SUPPLIED DATA =>
────
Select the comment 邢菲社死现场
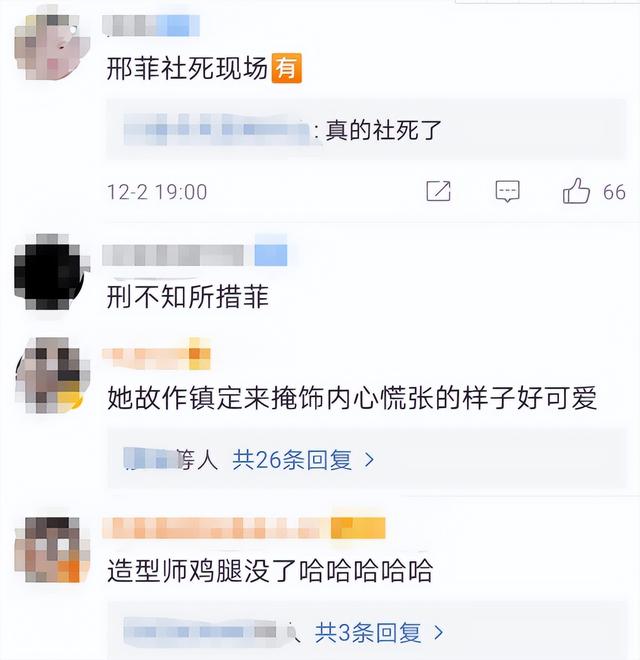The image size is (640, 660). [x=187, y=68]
────
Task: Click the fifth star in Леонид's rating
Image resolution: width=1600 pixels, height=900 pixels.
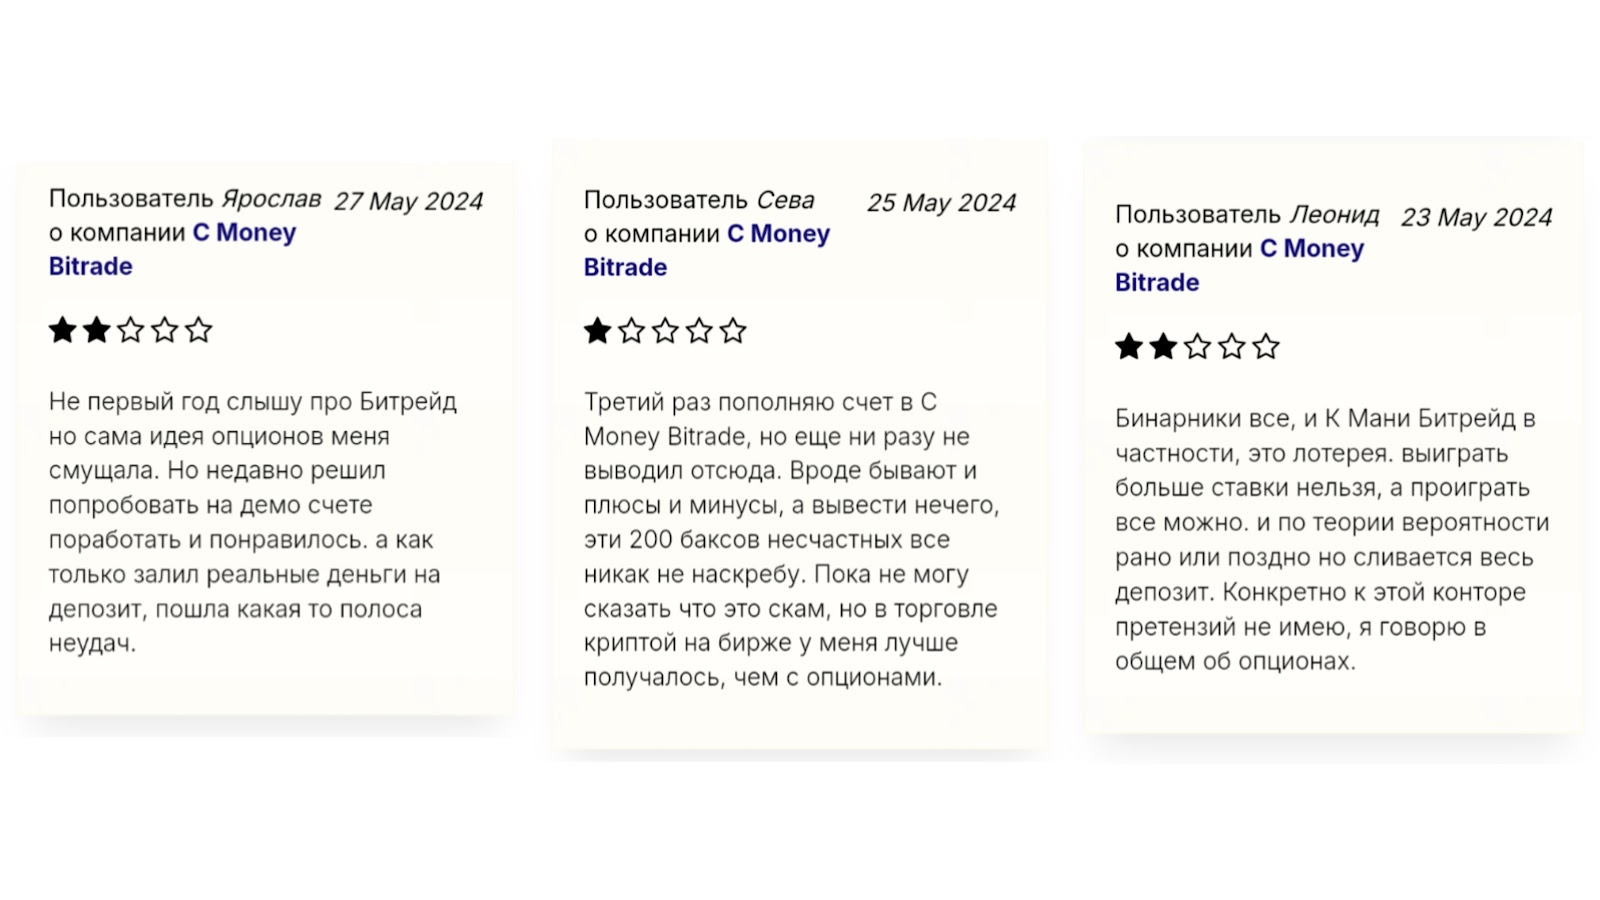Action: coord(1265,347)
────
WHAT THE TASK REQUIRES => Find every line in the data above that contains the word "width" and copy each one out in full.

CORRECT RESULT =>
Image resolution: width=1600 pixels, height=900 pixels.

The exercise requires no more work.